[Begin RECORDS FOR PROCESSING]

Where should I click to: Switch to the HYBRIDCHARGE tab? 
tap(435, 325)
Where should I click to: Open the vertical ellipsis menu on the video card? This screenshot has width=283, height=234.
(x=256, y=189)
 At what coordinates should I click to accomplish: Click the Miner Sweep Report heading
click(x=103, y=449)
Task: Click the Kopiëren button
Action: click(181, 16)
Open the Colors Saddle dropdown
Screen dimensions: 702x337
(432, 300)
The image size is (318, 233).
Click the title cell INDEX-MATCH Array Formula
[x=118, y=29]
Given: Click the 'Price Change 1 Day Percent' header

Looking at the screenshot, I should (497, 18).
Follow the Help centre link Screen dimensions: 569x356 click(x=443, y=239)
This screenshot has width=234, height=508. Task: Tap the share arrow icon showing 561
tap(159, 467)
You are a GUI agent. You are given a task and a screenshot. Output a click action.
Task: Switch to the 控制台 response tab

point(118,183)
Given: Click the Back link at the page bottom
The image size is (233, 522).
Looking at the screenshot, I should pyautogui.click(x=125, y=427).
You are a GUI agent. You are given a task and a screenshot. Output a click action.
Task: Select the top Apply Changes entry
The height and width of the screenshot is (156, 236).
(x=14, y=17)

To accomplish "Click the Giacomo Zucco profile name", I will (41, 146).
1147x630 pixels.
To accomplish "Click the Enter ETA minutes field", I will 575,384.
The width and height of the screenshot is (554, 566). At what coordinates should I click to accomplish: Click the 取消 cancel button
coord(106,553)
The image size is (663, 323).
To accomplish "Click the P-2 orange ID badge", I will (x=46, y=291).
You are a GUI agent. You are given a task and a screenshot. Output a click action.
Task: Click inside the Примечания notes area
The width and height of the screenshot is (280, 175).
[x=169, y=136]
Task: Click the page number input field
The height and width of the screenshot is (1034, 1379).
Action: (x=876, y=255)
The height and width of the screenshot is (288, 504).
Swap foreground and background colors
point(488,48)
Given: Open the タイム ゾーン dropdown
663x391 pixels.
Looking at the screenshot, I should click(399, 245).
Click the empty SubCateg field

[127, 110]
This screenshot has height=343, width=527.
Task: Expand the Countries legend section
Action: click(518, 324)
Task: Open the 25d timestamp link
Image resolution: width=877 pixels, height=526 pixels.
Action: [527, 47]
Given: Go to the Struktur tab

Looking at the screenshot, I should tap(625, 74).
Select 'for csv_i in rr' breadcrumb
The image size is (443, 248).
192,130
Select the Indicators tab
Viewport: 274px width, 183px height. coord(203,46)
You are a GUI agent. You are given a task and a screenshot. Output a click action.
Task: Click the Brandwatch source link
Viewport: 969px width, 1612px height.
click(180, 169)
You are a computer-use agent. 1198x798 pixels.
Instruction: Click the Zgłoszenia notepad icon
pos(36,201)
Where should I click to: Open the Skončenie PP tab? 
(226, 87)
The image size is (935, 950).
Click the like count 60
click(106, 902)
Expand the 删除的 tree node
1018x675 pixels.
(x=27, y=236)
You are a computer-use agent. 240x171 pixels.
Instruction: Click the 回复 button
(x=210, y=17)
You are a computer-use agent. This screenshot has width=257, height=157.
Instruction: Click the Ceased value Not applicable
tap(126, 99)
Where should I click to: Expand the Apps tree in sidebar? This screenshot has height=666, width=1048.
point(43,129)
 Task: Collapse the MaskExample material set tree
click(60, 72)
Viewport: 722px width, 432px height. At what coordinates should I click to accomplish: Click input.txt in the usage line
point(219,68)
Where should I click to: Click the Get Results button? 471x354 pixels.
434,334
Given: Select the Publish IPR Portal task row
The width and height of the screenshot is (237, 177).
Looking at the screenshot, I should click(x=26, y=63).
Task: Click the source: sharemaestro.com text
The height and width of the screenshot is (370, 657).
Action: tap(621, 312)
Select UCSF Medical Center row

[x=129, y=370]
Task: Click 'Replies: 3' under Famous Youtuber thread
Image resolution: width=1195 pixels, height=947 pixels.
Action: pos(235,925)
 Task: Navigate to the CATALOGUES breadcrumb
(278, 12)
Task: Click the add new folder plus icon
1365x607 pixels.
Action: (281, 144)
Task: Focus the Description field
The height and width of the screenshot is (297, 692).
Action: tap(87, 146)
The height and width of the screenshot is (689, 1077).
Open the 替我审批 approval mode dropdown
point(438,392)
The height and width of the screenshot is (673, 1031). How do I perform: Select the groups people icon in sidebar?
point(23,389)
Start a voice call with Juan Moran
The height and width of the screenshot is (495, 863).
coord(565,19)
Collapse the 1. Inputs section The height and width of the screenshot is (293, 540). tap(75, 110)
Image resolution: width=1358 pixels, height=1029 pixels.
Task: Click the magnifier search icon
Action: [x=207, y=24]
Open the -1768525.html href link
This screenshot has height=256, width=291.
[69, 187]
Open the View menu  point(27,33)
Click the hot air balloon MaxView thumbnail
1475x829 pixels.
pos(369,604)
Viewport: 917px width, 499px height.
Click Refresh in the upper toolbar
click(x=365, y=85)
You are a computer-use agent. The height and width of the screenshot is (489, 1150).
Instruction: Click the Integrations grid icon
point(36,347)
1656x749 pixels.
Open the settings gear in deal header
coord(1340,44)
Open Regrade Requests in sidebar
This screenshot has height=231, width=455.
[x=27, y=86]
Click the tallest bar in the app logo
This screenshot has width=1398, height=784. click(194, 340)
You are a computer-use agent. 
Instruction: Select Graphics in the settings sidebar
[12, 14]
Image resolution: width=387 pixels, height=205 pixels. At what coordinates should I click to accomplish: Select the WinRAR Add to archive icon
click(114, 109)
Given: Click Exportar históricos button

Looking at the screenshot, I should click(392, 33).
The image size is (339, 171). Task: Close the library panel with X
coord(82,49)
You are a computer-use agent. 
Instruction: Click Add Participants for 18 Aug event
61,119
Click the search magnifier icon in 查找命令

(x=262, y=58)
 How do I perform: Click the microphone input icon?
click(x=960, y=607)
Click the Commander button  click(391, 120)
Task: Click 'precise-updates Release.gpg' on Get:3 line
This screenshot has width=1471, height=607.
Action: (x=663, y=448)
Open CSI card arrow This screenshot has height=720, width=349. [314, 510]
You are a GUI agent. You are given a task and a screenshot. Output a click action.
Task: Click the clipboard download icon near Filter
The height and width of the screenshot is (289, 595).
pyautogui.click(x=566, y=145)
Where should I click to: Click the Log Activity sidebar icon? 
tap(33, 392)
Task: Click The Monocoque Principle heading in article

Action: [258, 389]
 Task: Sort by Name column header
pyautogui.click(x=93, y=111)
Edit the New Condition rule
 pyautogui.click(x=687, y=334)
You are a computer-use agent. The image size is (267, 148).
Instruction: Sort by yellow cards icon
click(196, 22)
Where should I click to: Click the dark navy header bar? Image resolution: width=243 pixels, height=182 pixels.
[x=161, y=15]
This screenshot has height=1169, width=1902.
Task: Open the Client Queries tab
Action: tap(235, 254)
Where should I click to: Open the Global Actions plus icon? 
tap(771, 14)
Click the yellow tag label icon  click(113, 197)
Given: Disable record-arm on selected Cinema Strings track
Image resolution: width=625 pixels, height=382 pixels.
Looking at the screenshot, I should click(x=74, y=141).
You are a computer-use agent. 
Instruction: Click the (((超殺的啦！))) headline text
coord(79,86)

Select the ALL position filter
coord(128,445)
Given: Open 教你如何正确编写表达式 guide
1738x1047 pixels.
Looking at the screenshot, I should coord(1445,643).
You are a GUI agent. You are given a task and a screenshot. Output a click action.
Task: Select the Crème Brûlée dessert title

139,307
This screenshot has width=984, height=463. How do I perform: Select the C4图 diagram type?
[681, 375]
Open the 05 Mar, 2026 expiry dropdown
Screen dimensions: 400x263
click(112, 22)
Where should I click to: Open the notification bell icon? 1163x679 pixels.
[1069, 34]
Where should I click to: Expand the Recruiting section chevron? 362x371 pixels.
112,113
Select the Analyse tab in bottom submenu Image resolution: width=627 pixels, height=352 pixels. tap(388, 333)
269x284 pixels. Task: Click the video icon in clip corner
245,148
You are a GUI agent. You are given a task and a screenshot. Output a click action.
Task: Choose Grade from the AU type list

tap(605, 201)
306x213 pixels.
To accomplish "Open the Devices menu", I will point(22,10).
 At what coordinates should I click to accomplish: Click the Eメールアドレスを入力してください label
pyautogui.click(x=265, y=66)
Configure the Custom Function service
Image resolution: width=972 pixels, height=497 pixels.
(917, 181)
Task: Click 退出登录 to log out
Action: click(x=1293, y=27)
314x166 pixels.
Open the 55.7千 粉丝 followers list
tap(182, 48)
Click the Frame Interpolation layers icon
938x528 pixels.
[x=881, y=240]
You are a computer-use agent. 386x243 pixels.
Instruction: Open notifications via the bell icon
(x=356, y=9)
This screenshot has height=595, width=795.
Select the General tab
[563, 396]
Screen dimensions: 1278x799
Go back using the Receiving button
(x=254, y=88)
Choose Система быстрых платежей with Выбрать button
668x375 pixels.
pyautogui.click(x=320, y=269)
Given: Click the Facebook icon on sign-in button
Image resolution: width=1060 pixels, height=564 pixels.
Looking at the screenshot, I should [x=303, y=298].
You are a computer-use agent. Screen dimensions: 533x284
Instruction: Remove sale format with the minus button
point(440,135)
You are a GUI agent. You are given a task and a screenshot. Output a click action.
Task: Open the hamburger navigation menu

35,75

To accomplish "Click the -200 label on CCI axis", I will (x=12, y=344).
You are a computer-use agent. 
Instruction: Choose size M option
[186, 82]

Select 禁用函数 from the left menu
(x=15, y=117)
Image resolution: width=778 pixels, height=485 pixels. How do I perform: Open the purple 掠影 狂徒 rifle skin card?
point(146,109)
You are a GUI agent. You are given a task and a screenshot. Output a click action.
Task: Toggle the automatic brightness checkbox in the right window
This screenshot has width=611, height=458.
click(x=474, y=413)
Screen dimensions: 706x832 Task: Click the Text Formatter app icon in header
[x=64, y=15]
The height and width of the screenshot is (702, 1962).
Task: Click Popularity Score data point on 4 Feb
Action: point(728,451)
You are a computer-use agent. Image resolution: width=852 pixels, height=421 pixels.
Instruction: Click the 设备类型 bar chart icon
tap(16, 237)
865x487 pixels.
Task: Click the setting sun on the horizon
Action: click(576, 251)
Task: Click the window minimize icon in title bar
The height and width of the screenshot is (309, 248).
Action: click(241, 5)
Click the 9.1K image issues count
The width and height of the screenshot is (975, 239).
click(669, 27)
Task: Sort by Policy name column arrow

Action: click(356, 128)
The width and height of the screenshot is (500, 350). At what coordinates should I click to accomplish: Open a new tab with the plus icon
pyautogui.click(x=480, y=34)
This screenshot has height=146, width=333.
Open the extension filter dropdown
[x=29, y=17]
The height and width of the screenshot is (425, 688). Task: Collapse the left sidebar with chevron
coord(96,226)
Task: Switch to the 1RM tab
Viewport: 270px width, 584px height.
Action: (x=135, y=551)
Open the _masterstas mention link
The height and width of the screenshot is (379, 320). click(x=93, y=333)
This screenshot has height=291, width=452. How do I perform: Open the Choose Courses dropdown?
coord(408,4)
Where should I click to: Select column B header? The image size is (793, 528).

[End RECORDS FOR PROCESSING]

PROBLEM DETAILS: Please arrange the part of the records that opens with the line containing "Given: Click the Back link at the page bottom" and closes with the line containing "Viewport: 274px width, 183px" as a Markdown table with the columns Row and Line, leaving out blank lines. Row holds the row number and Line holds the line.

FINAL RESULT:
| Row | Line |
|---|---|
| 1 | Given: Click the Back link at the page bottom |
| 2 | The image size is (233, 522). |
| 3 | Looking at the screenshot, I should pyautogui.click(x=125, y=427). |
| 4 | You are a GUI agent. You are given a task and a screenshot. Output a click action. |
| 5 | Task: Select the top Apply Changes entry |
| 6 | The height and width of the screenshot is (156, 236). |
| 7 | (x=14, y=17) |
| 8 | To accomplish "Click the Giacomo Zucco profile name", I will (41, 146). |
| 9 | 1147x630 pixels. |
| 10 | To accomplish "Click the Enter ETA minutes field", I will 575,384. |
| 11 | The width and height of the screenshot is (554, 566). At what coordinates should I click to accomplish: Click the 取消 cancel button |
| 12 | coord(106,553) |
| 13 | The image size is (663, 323). |
| 14 | To accomplish "Click the P-2 orange ID badge", I will (x=46, y=291). |
| 15 | You are a GUI agent. You are given a task and a screenshot. Output a click action. |
| 16 | Task: Click inside the Примечания notes area |
| 17 | The width and height of the screenshot is (280, 175). |
| 18 | [x=169, y=136] |
| 19 | Task: Click the page number input field |
| 20 | The height and width of the screenshot is (1034, 1379). |
| 21 | Action: (x=876, y=255) |
| 22 | The height and width of the screenshot is (288, 504). |
| 23 | Swap foreground and background colors |
| 24 | point(488,48) |
| 25 | Given: Open the タイム ゾーン dropdown |
| 26 | 663x391 pixels. |
| 27 | Looking at the screenshot, I should click(399, 245). |
| 28 | Click the empty SubCateg field |
| 29 | [127, 110] |
| 30 | This screenshot has height=343, width=527. |
| 31 | Task: Expand the Countries legend section |
| 32 | Action: click(518, 324) |
| 33 | Task: Open the 25d timestamp link |
| 34 | Image resolution: width=877 pixels, height=526 pixels. |
| 35 | Action: [527, 47] |
| 36 | Given: Go to the Struktur tab |
| 37 | Looking at the screenshot, I should tap(625, 74). |
| 38 | Select 'for csv_i in rr' breadcrumb |
| 39 | The image size is (443, 248). |
| 40 | 192,130 |
| 41 | Select the Indicators tab |
| 42 | Viewport: 274px width, 183px height. coord(203,46) |